Stabilisation, though, does not signal an end to the inflation headache for consumers, says Willem Sels, global chief investment officer at HSBC.
“Stabilisation was largely due to mathematics: oil prices rose less this month compared to last year, and therefore contributed less to inflation pressures. But of course, oil prices remain high, and with low global inventories and uncertainty around Ukraine, oil markets will remain skittish.
“We think inflation will continue to drift up to 7.2 per cent by April, and we only see inflation pressures easing from there. This is largely because of global factors, as supply chains still face bottlenecks leading to price pressures. This affects everything from food and clothing prices to cars. There are more local UK factors, too, in particular the 54 per cent increase to the Ofgem energy price cap, which will feed through into CPI.
“Job figures remain positive but are not enough to offset the squeeze on real household incomes. With inflation exceeding wage growth, real household income will probably fall by 2.5 per cent this year.
“The silver lining? We think the Bank of England will hike interest rates less than the market fears, as it knows that the factors behind inflation are also the drivers behind lower real income, which threaten to limit economic growth. We expect the Bank rate to rise to 1.25 per cent, lower than the markets’ expectation of around 1.75 per cent.”
At Aegon Asset Management, James Lynch, fixed income manager, comments that “2022 seems to have been billed as the year of a cost-of-living crisis, and it starts with another inflation print that once again is higher than expected, at 5.5 per cent CPI for January 2022 and a whopping 7.8 per cent on the old RPI measure. Unfortunately, this is also going higher into April given the Ofgem change in energy bills – it could be over 7.5 per cent on CPI, and maybe even a 10 per cent RPI print can now not be ruled out.
“In terms of a Bank of England interest rate move, March was always a done deal for a rate increase even before this number. The question now is how much the Bank wants to raise interest rates and how quickly.”
There’s a sombre prognosis from Hinesh Patel at Quilter Investors: “While we face inflationary pressures not seen for decades, worse is yet to come.
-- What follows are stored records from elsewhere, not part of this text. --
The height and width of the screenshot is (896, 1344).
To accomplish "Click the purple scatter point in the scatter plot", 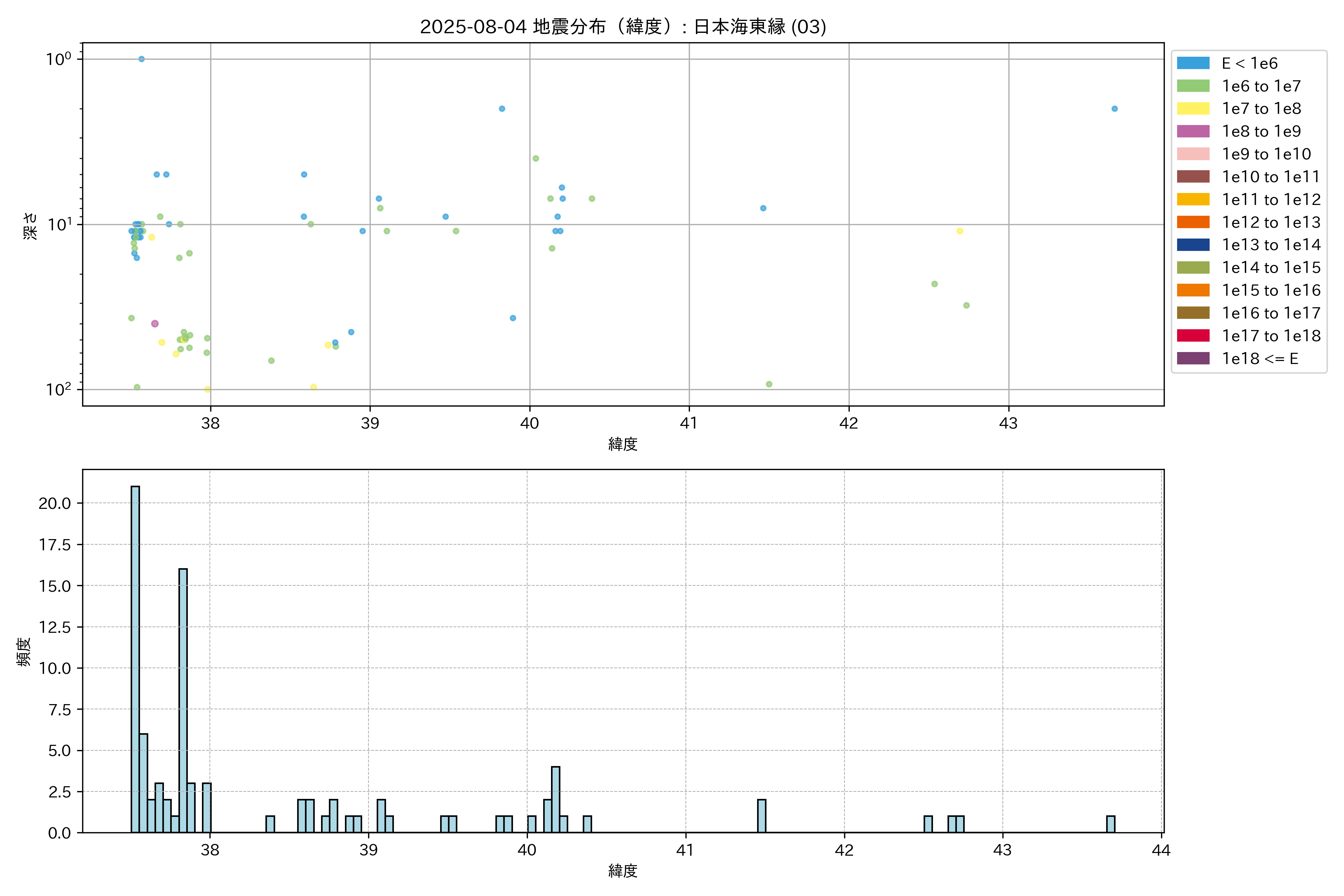I will coord(155,323).
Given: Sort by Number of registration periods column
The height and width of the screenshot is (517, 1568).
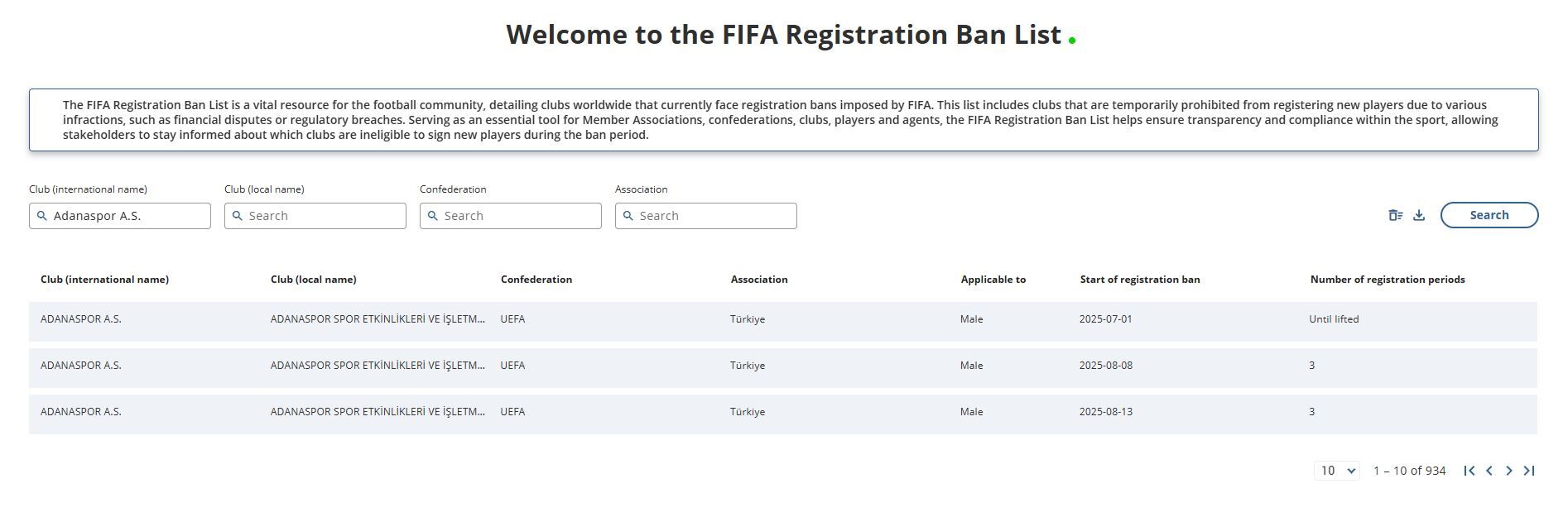Looking at the screenshot, I should click(1388, 280).
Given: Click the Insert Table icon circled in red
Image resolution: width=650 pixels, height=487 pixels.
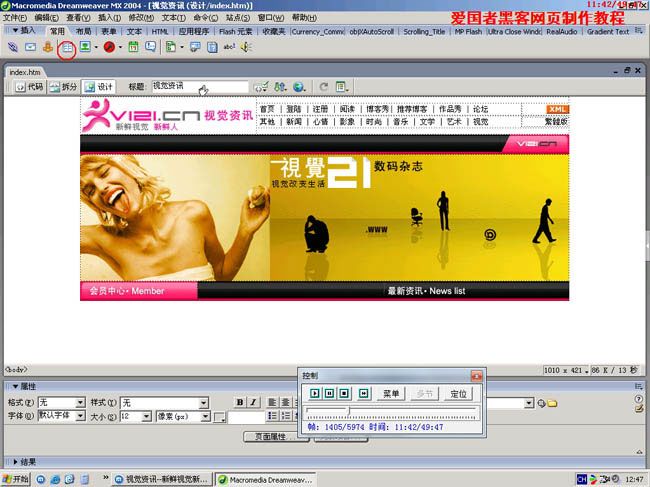Looking at the screenshot, I should point(67,47).
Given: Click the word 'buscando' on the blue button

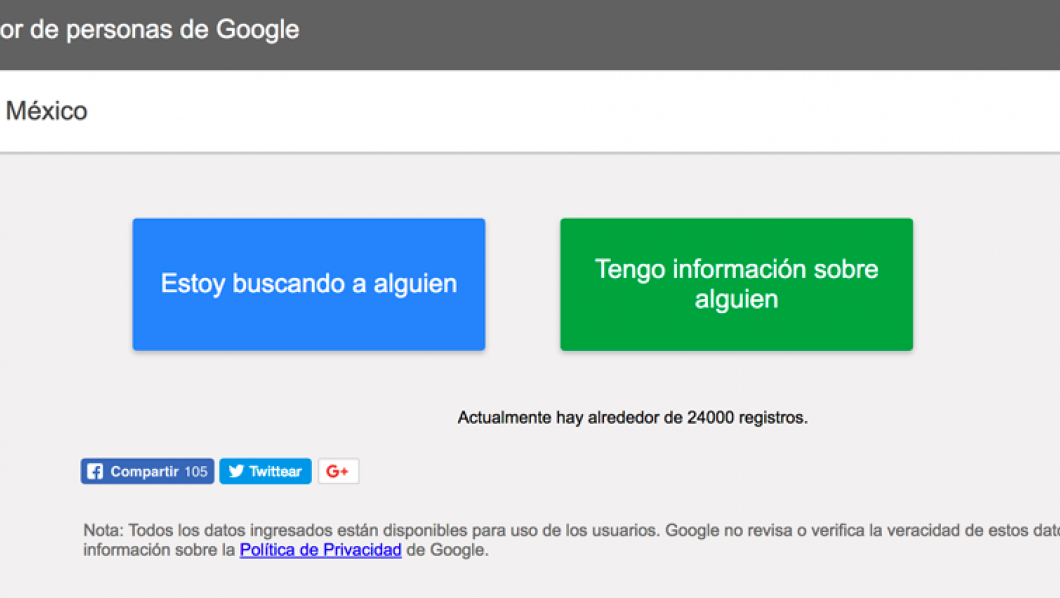Looking at the screenshot, I should 288,284.
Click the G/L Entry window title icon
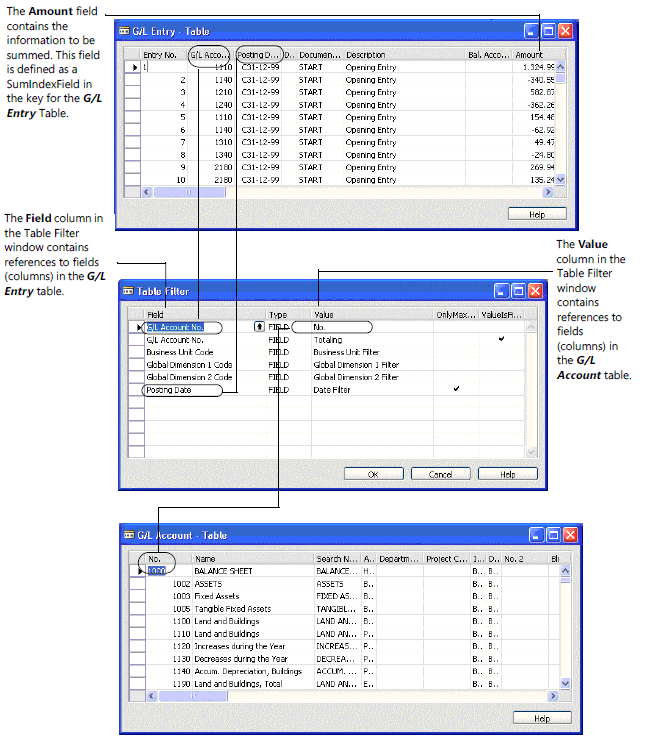Image resolution: width=649 pixels, height=738 pixels. (125, 31)
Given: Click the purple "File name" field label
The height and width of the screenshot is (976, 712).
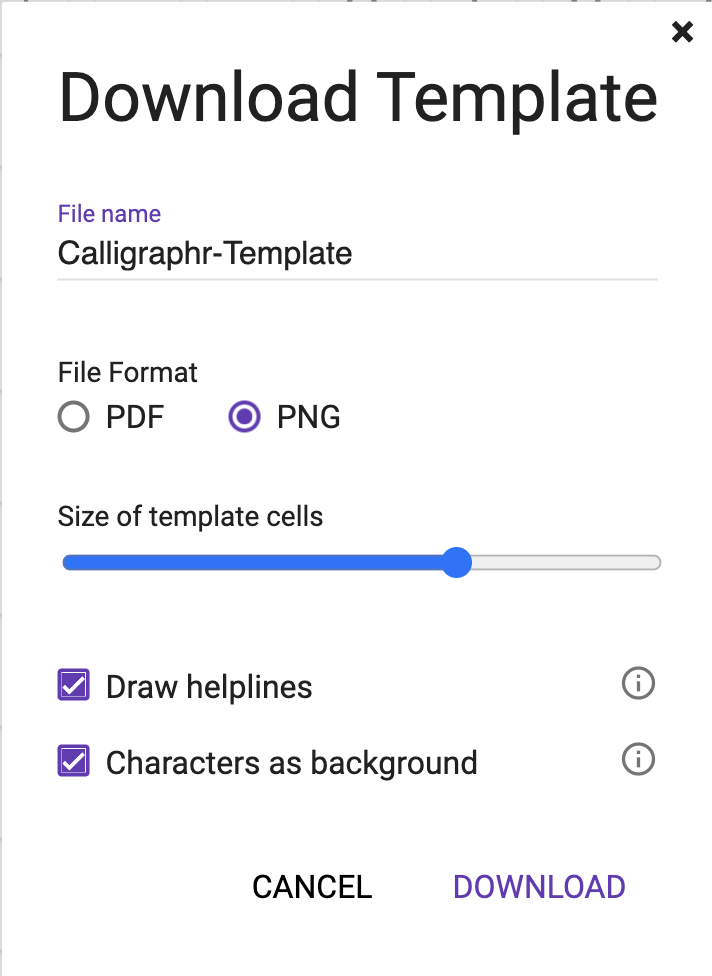Looking at the screenshot, I should [x=109, y=213].
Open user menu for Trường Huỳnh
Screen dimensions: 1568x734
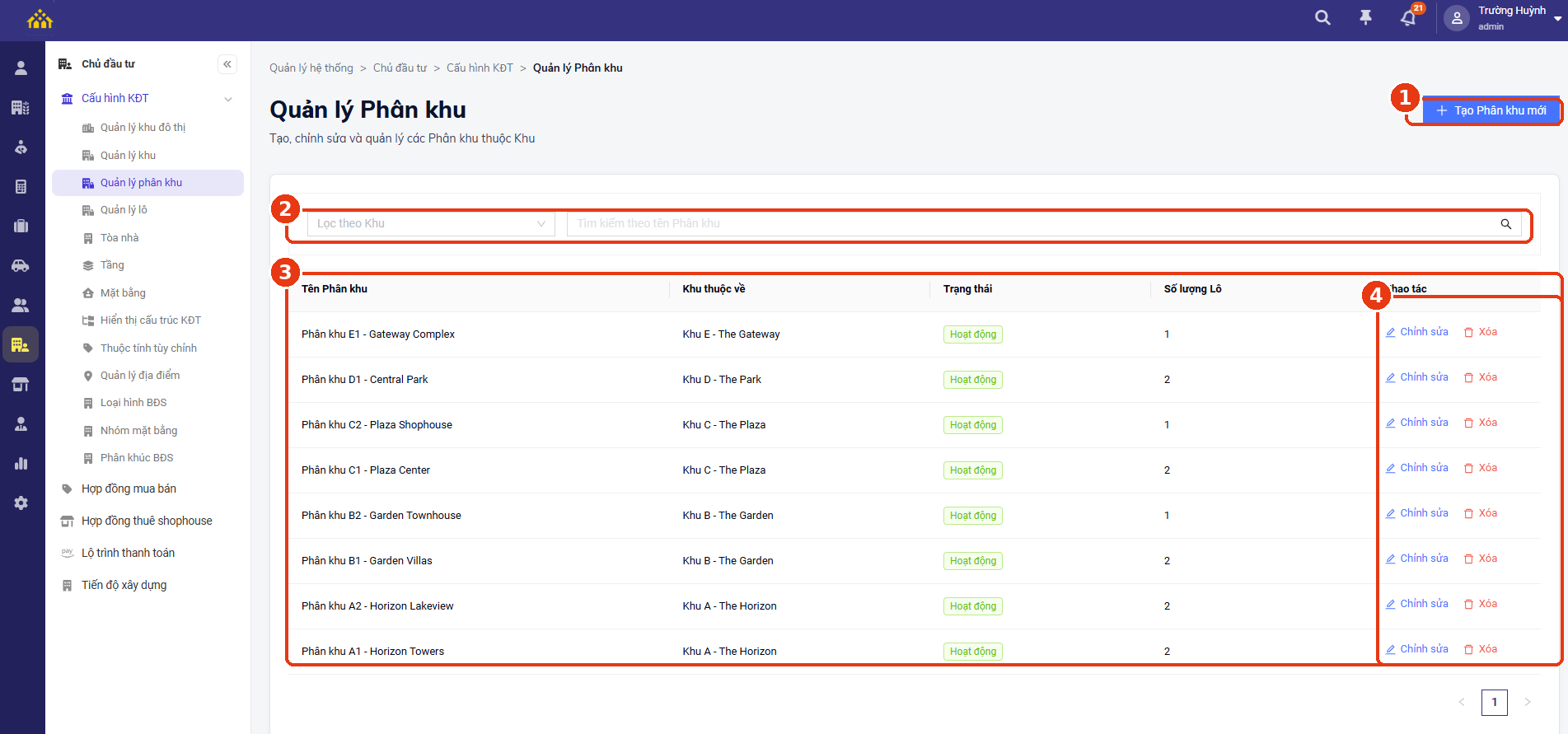click(1504, 18)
The Bank of England expects CPI inflation to peak around 7.25 per cent in April, though the Bank has so far underestimated the extent of inflation in previous forecasts.
“In the absence of any extraordinary developments, the MPC’s next meeting looks set to be a rubber stamping for a rate hike. The question now is whether they go for a 25 basis-point hike or a 50 basis-point hike. A 50 basis-point hike may well be on the cards, but it would be a sharp correction for the Bank which may ultimately not allow them to hike more in future, especially once we see households and businesses under even more strain this year.
“While there are signs that some of the supply chain bottlenecks are easing, and that prices for certain goods are moderating, the upside inflation risks remain clear. Uncertainty over Russia’s intentions with Ukraine will cause gas prices to remain elevated. Market participants will be hoping for a de-escalation and for energy prices to stop rising. A mild winter and spring should help moderate prices too. We currently have an extremely tight labour market, through a combination of Brexit, long Covid and early workforce leavers. None of which will be addressed by monetary policy in the here and now.”
Quilter’s head of retirement policy, Jon Greer, highlights the real-term loss in state pensions. For retirees who rely solely on the state pension the reduction in the real value of their payments “will hit them hard especially against a backdrop of rising food and energy prices,” he says. “While this could prove to be a difficult year for many pensioners there should at least be light at the end of the tunnel next year when the next state pension increase is based on the inflation that we are experiencing.”
Over at Deepbridge Capital, managing partner Ian Warwick is particularly concerned for SMEs.
“The latest inflation figures combined with recent interest rate hikes, could strangulate the cash reserves of early-stage businesses. Such companies will likely need more capital to fund day-to-day operations and yet the cost of leveraging has become substantially more expensive. It remains critically important that scale-up businesses, particularly in high-growth sectors such as digital technologies and life sciences, are supported with venture capital as they will play a vital role in driving the economic resurgence the UK needs in the post-pandemic world.”